Et la petite fille s’élance de plus en plus haut et rit de plus en plus fort. « Vous voulez voir maman, elle est dans la maison » Non, la vieille dame ne veut pas voir sa mère.

Elle voulait dire à la petite fille que…

«Je connais cette maison. J’y ai habité quand j’avais ton âge.
– Et alors, elle était comment ?
– Comme maintenant.  Avec son jardin de fleurs devant et son potager derrière.
– Vous jouiez de l’harmonium ? Il y a l’harmonium de mon grand-père dans la salle à manger
– Est-ce que tu en joues, toi ?
– Oh non, je ne sais pas. Je sais juste faire marcher les soufflets avec mes pieds et appuyer sur n’importe quelles touches pour faire de la musique, mais maman dit que je lui casse les oreilles
– Alors, moi non plus, je ne savais sûrement pas
– Vous savez ce qu’elle nous fait de bon, Betti ?
– Je sais…Oh oui ! Des profiteroles au chocolat, remplies de crème au goût de paradis, comme le rappelle toujours ton père. »
La petite fille saute de la balançoire presqu’en plein vol et regarde la vieille dame avec amusement et incrédulité.
« Venez, il y en a dans la pièce fraîche à côté de la cuisine.

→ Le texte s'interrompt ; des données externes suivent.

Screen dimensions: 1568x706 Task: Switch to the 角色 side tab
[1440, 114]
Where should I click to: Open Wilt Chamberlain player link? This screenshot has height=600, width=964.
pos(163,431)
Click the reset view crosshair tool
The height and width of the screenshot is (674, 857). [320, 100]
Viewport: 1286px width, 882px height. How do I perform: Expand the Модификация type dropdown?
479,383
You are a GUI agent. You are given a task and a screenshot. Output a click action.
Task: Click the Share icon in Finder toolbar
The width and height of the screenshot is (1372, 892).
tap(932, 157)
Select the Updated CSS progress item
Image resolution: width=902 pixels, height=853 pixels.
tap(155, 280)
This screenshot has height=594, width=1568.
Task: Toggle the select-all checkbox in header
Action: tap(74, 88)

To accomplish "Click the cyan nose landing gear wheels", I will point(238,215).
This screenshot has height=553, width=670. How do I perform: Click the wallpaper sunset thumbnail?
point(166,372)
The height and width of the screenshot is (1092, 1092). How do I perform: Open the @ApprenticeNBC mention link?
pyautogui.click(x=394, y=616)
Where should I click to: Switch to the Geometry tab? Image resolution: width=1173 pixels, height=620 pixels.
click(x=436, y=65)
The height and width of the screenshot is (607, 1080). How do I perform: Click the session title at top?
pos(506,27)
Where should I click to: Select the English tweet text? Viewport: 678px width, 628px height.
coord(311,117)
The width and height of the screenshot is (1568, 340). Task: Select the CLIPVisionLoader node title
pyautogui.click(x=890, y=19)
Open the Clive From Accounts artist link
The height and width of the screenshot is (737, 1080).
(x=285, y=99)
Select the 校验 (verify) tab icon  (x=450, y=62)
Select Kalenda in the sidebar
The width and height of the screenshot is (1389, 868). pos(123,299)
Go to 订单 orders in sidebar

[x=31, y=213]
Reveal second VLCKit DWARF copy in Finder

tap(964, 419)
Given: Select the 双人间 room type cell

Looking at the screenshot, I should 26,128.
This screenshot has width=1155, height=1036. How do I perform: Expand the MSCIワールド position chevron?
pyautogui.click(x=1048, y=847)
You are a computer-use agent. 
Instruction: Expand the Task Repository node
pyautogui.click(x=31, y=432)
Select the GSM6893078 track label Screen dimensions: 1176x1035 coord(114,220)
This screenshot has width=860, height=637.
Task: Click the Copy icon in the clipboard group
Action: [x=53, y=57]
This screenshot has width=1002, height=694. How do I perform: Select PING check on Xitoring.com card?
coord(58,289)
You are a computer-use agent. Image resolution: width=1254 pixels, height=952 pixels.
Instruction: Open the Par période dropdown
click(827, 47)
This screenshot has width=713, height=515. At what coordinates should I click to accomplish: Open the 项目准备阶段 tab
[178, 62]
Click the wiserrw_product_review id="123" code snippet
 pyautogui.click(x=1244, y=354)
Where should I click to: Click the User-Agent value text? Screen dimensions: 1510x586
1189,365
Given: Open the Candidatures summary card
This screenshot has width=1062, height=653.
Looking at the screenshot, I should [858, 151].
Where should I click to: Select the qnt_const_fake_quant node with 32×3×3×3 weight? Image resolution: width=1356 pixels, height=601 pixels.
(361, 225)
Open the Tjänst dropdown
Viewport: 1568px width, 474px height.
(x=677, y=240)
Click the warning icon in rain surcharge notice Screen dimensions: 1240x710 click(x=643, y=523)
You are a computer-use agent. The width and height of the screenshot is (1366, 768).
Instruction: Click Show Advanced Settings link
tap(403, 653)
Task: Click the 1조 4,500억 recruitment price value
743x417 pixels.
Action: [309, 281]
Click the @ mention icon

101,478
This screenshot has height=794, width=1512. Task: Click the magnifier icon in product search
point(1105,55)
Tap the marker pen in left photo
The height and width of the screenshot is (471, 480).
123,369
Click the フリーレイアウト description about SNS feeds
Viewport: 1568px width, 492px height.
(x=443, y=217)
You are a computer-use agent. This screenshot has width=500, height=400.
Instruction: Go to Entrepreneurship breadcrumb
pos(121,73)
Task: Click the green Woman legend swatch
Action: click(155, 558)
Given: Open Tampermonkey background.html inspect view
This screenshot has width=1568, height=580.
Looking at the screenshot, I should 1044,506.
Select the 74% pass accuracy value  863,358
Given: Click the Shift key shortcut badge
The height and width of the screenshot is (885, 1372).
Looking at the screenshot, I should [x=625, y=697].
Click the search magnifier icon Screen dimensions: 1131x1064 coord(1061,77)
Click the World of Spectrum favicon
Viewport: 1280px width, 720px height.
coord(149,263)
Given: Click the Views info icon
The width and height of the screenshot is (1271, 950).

Plein un plat. Venez, regardez. Prenez en une. Betti les a faites ce matin, très tôt, avant que nous nous levions. C’était pour le dessert. Il en reste…Goûtez. »

Le temps est suspendu… La vieille dame voudrait dire à la petite fille que…

« Tu n’es pas à l’école ?
– Mais non, c’est jeudi, vous ne savez pas ?
– J’ai oublié…depuis si longtemps….
– Vous savez qui m’emmène à l’école ?
– C’est Sussu, tu l’aimes bien. Dimanche elle t’a donné une belle image de sa Première Communion. Tu vas aller te baigner dans la rivière, te promener à la chènevière  aujourd’hui?
– Comment vous devinez tout ça ?
– Parce que, dans la chènevière, j’y ai passé tant d’après-midi d’été. On nous interdisait de jouer dans le potager pour que nous ne risquions pas de piétiner les rangées de légumes et nous allions dans la chènevière quand nous étions las de jouer dans le jardinet devant la maison.
– A moi aussi on m’interdit d’aller jouer à la cachette dans le potager. La chènevière, c’est tout près d’ici. Venez y jouer à l’attrape avec moi, faire des galipettes dans l’herbe, le pré est en pente, on roule à toute allure et ça fait crier tata parce que on salit nos habits…
– Oh non ! J’ai bien trop peur ; je m’égratignais toujours les genoux et les jambes à ce jeu.
– Vous n’aimeriez pas aller vous baigner dans la rivière ? L’eau est froide, mais c’est rigolo, on fait peur aux poissons. » La vieille dame se souvient que l’eau la glaçait délicieusement.

Elle voudrait encore dire à la petite fille que…

« Tu n’aimerais pas découvrir une autre rivière que la Saône ?
– Oh non ! Je n’aime pas la géographie. Je m’embrouille dans les noms de fleuves et de rivières, et puis vous savez, avec les affluents, les confluents… Je me fais gronder parce que je mélange tout
– Pourtant tu vas découvrir la Loire et tu n’oublieras jamais cet étonnement.
– La Loire….Mais elle est loin ? Comment je vais y aller ?
– Regarde cette photo. La grille de ta maison est cadenassée, la porte d’entrée et les volets sont clos. Tu es partie avec tous les tiens.
– Mais je vais revenir, on ferme quelquefois la maison quand on va voir mes cousins, ma grand-tante. Mais on revient, ici c’est chez moi, on ne peut pas s’en aller »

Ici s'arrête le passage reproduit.